The records Start Marker

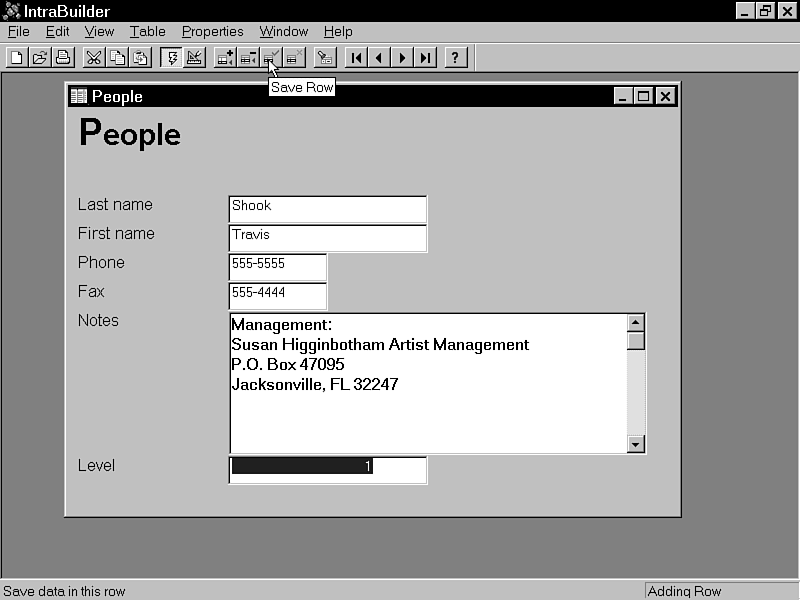Go to the previous record

coord(378,57)
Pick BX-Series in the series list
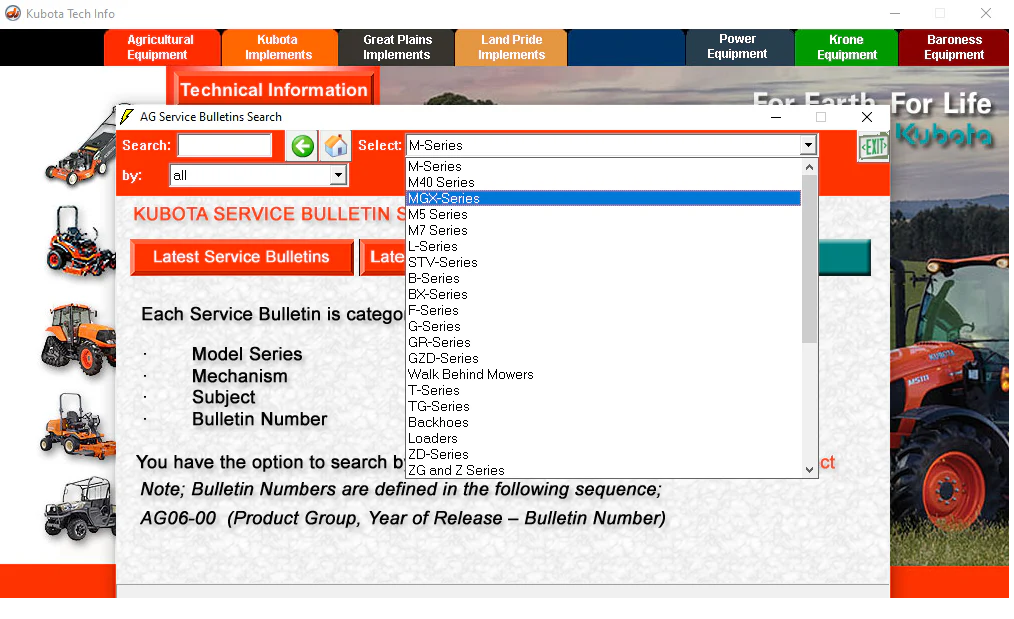 (438, 295)
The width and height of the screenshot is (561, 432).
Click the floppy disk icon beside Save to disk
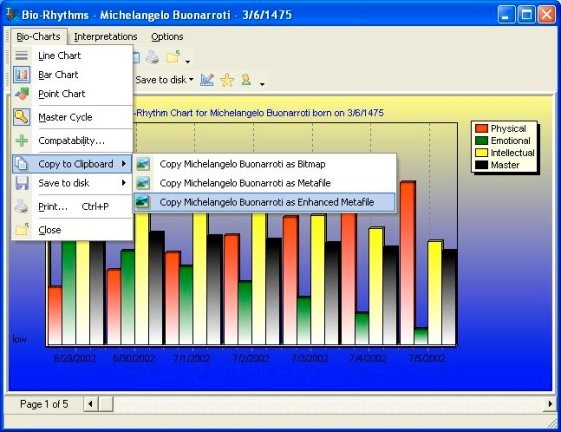(x=22, y=183)
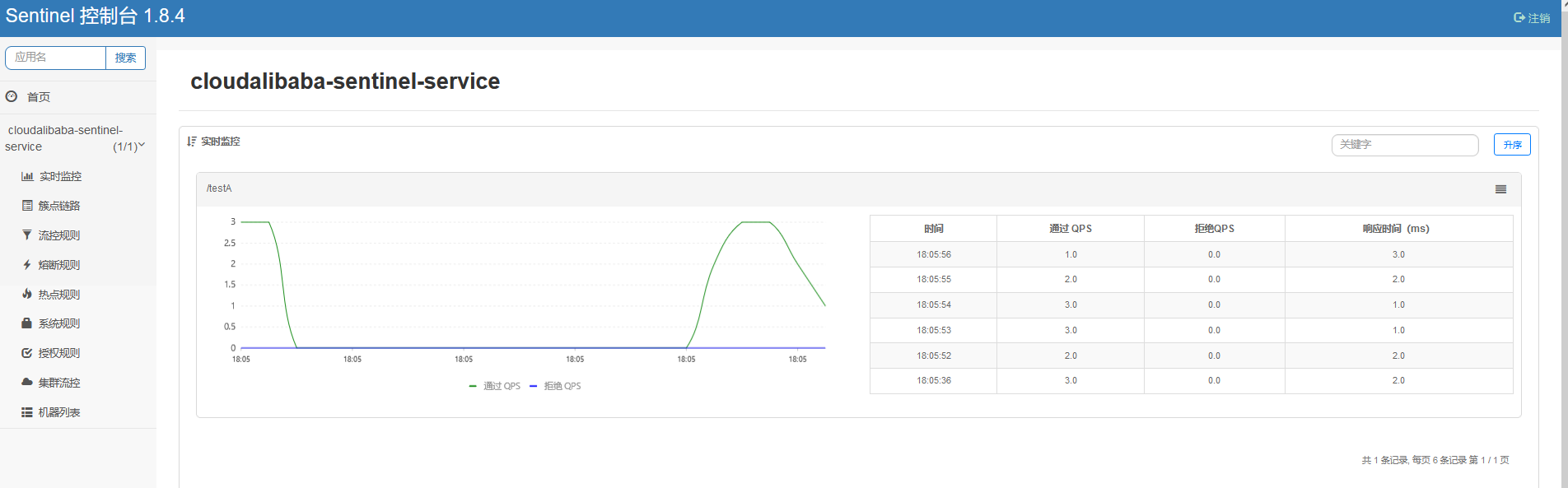Click the flame icon for 热点规则

pos(27,294)
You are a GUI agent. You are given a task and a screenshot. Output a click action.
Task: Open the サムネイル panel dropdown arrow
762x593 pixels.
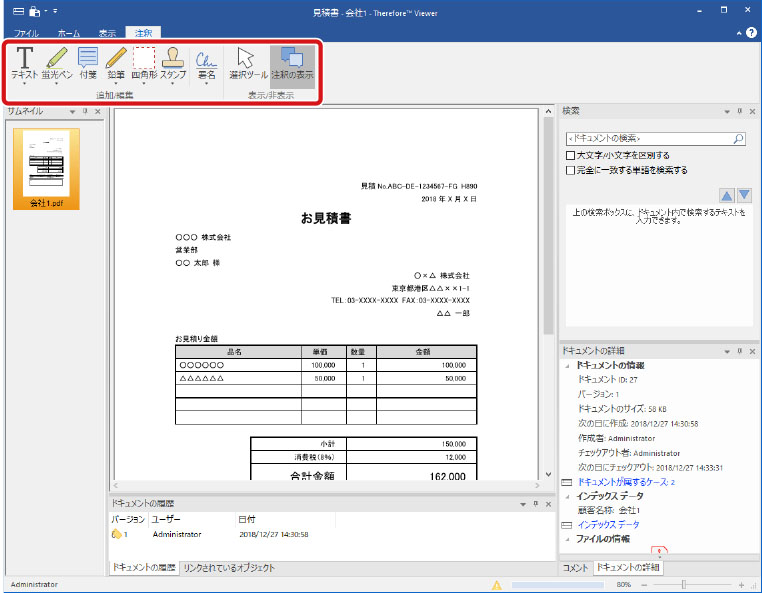73,112
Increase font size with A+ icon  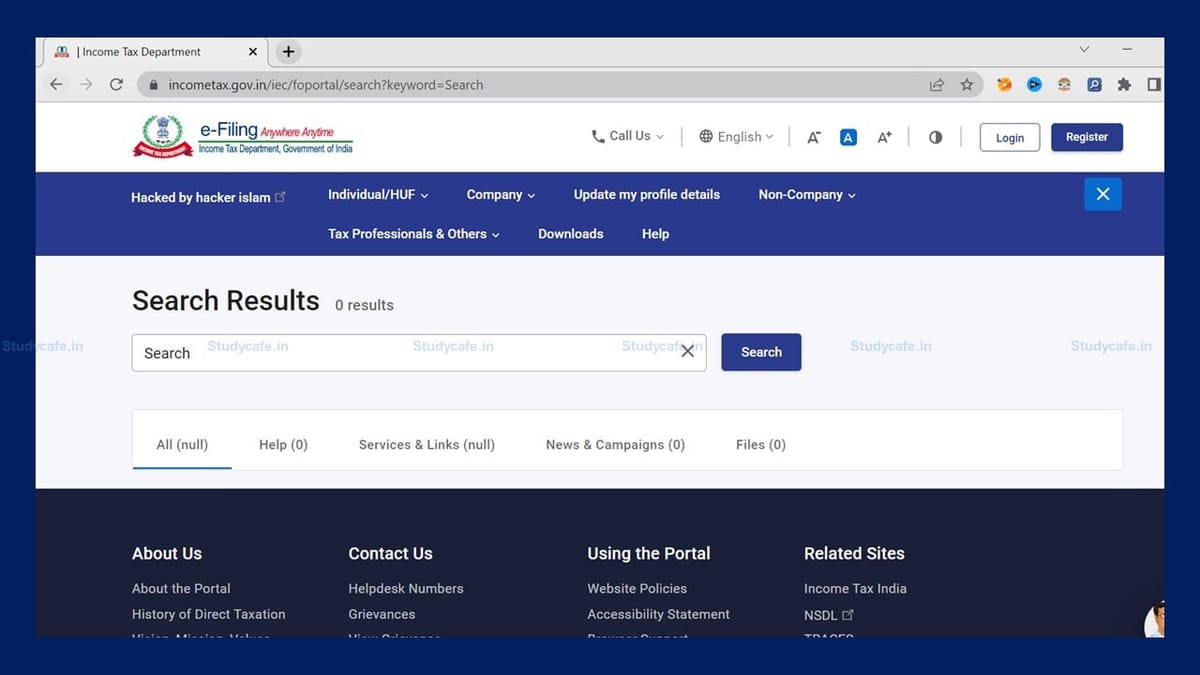(884, 138)
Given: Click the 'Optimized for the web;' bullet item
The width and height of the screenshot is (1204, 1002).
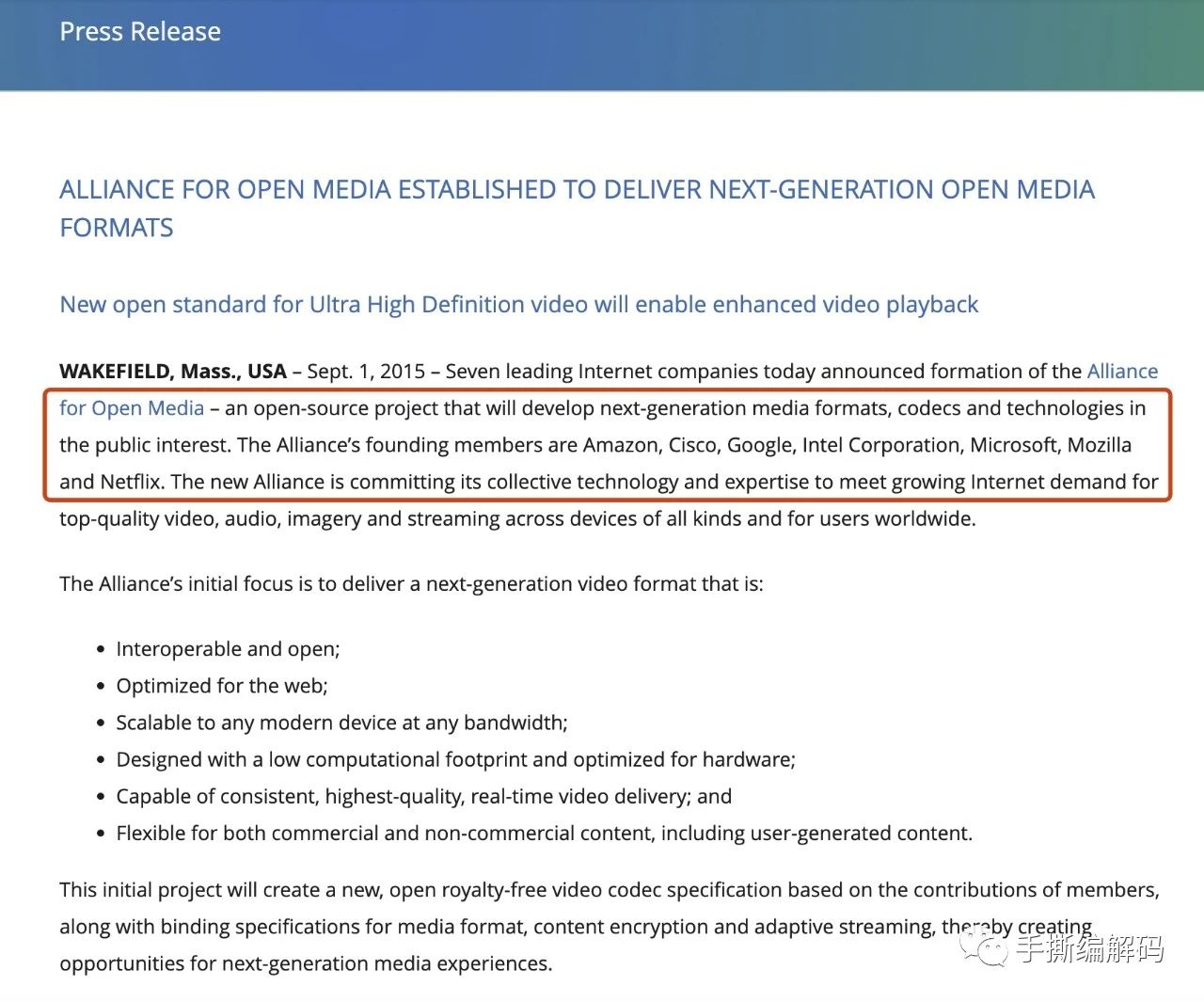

The records End Marker

Assignment: Reproduce every line of the listing above in which the string "height" appears.

Exercise response:
The width and height of the screenshot is (561, 432).
The width and height of the screenshot is (1204, 1002).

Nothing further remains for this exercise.